I had a lot of fun working on this. I had to fight with the Miller engine a bit but was able to get a basic proto going, but more importantly, I think this is a project that I will gravitate toward in the future. I love that you can slap together a simple circuit like this and come out with a cool little robot. This project in particular also got my attention because it’s really easy to understand once you’ve put it together a couple of times and now I understand a bit more hardware than I use to and that makes me really happy (because I’ve lately been feeling like “I’ll never be MacGuyver,” but now I’m one step closer….). Pictures, videos, explanation:
This is the underbelly of the photovoltaic cell I used. The leads are thin, about 1.5″ long and are made of a specially engineered foil-like substance which, upon contact with human skin, destroys itself in a mysteriously magical fashion rendering the unit useless. To avoid this feature, I decided to just hot-glue the hell out of them so they are made idiot-proof (which is perfect for me).
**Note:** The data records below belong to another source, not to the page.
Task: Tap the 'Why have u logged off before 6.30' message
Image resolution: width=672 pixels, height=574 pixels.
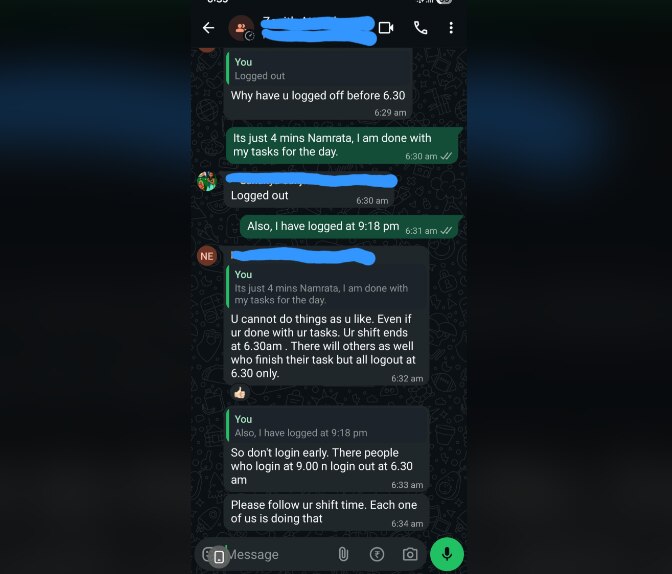Action: pyautogui.click(x=318, y=96)
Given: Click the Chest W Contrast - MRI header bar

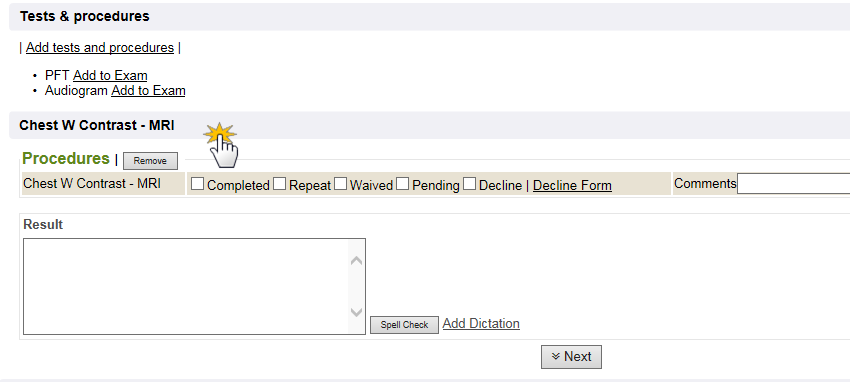Looking at the screenshot, I should [429, 125].
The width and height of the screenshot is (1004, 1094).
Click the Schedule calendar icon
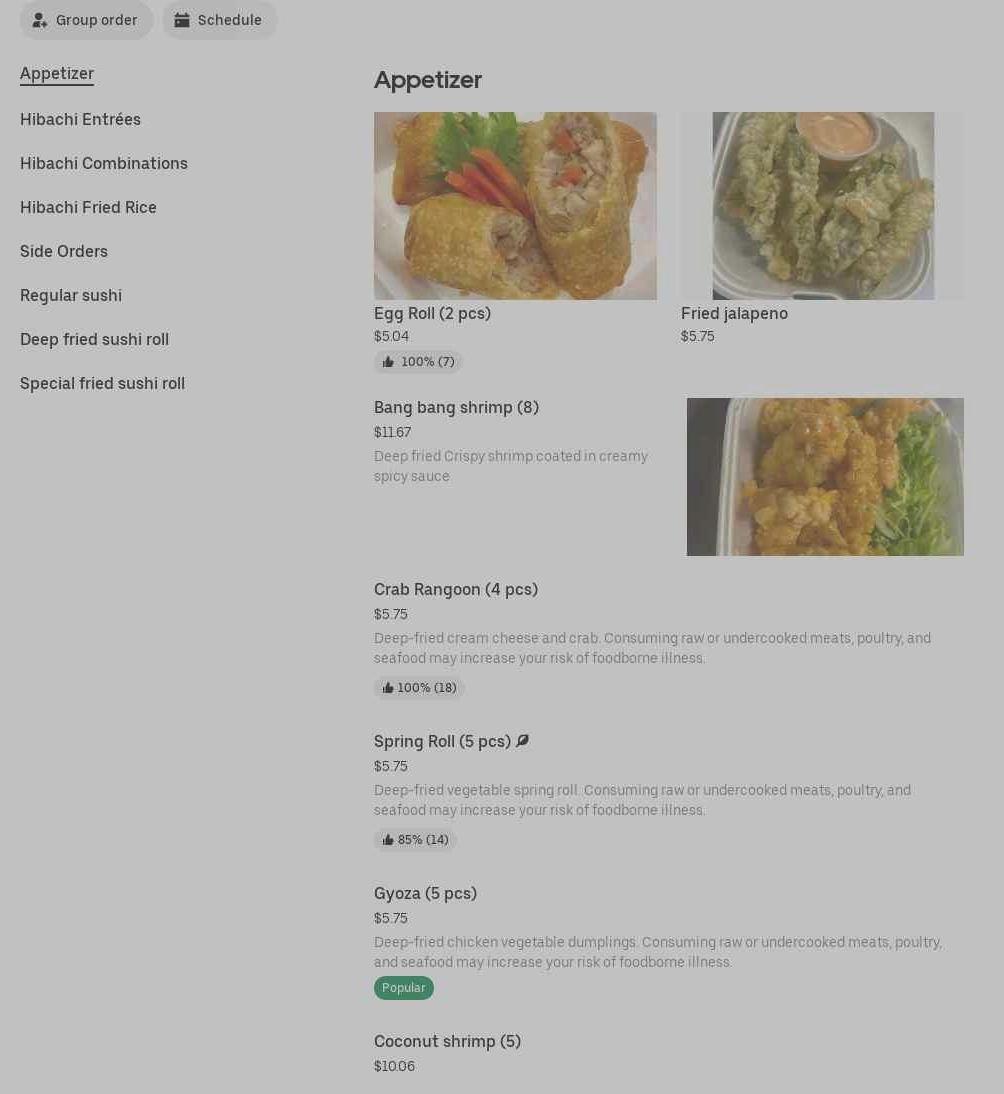(x=181, y=20)
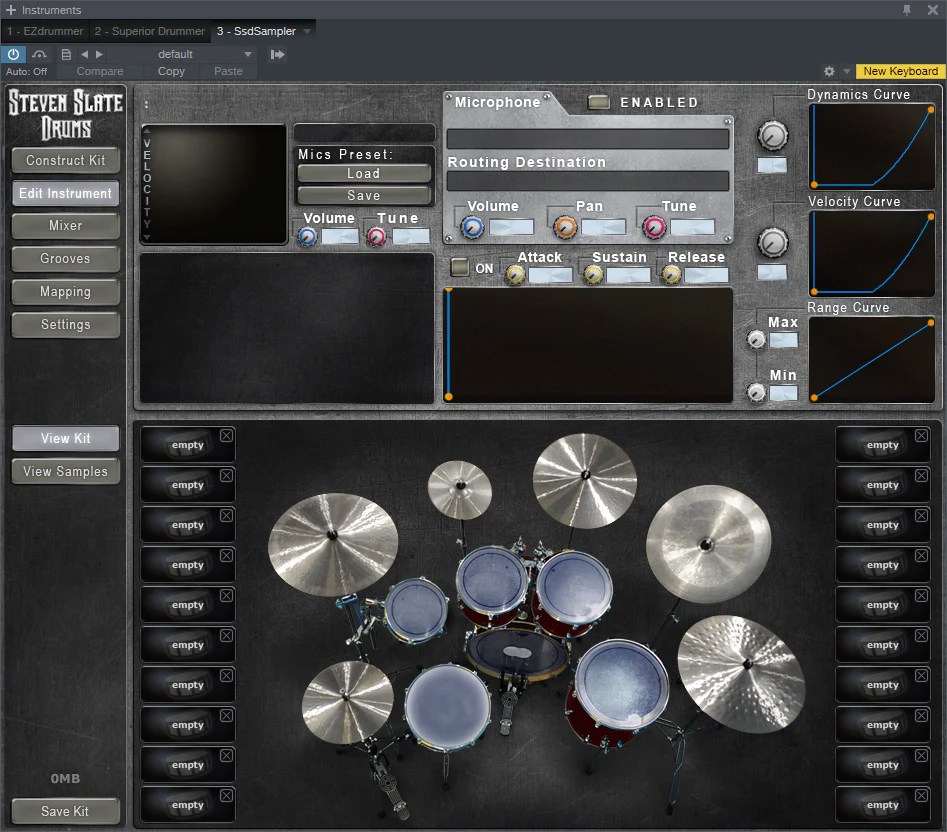Open the settings gear next to New Keyboard
Image resolution: width=947 pixels, height=832 pixels.
(829, 71)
I built the circuit and experimented with a few configurations of capacitors and found that I was digging the 2x4700microFerrad caps(at 6.3V) on the hot line with a 1microFerrad (at 50V) between the positive and negative pin of the voltage trigger.
I then transfered it to a new board and delicately soldered the new circuit and hot-glued the connections to keep them discreet.
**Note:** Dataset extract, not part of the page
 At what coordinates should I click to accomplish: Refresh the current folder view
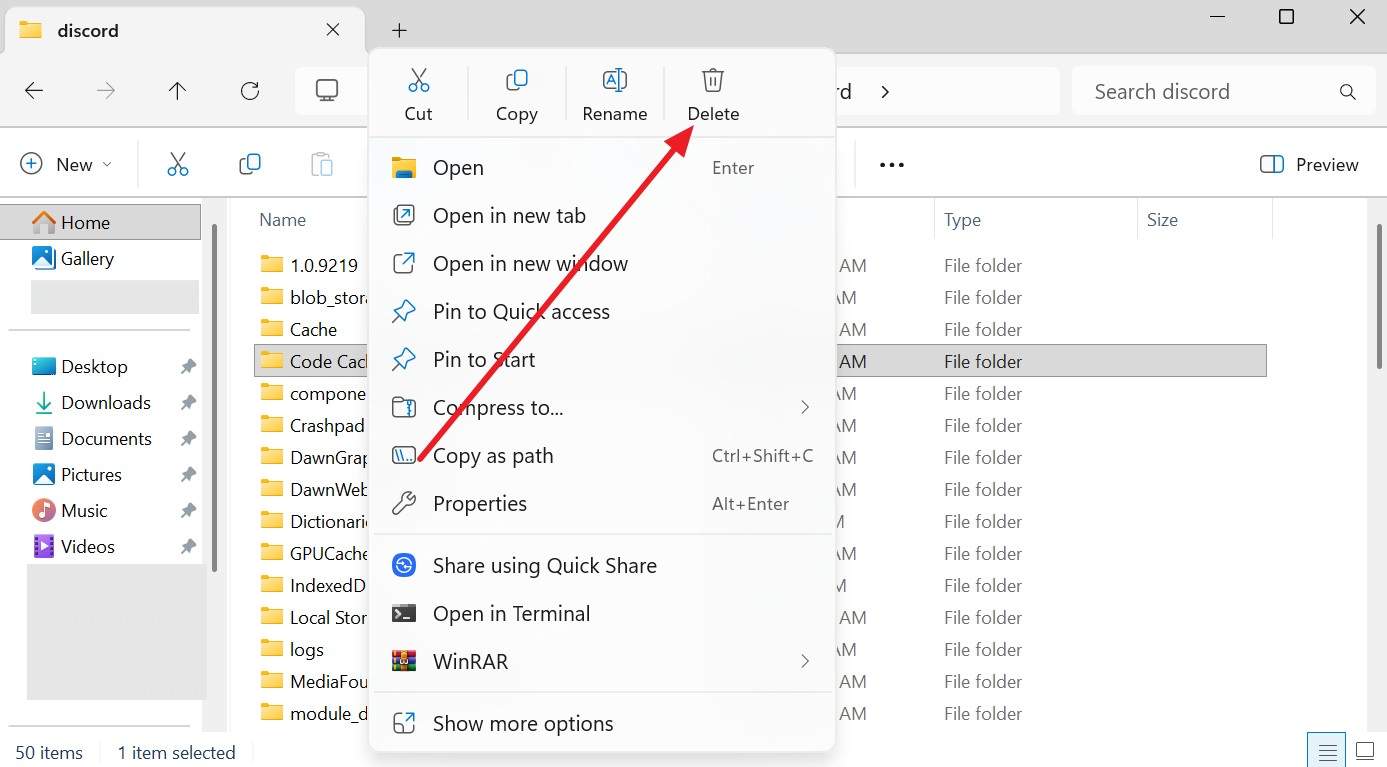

Then I made a little spacer out of the extra board I had in order to straddle the glue job on the pv cell.
After the cell and foot were attached, I found that the torque in the tiny tiny motor I was using wasn’t enough to get it to turn itself around without assistance. It can handle the weight of the cardboard but not of the circuit and cell altogether.
I think that I could improve on this design in two places in particular. The first place is the extra capacitor between the positive and negative pins of the voltage trigger, which I believe makes the base of the 3906 transistor stay high longer so the voltage getting dumped out of the 4700microFerrad caps release slower, smoothing its capacity output as well. This could be cut out or replaced with a smaller cap which would squeeze more power out in a shorter amount of time. The second place is the materials. I used a little RadioSnacks printed board that I broke in half and hot glued together for the circuit architecture. The caps and the solar cells are not places that I have weight to spare (unless I de-idiot-proof the solar cell leads) so I could soften the circuit by removing the board and spacer which might give me a few hundred pounds worth of mobility. I think the silver bullet is really a bigger motor. With a bigger motor comes other bigger parts but I think I can find a reasonable weight balance pretty easily. Fun stuff, this and I will surely dive further in when summer comes around!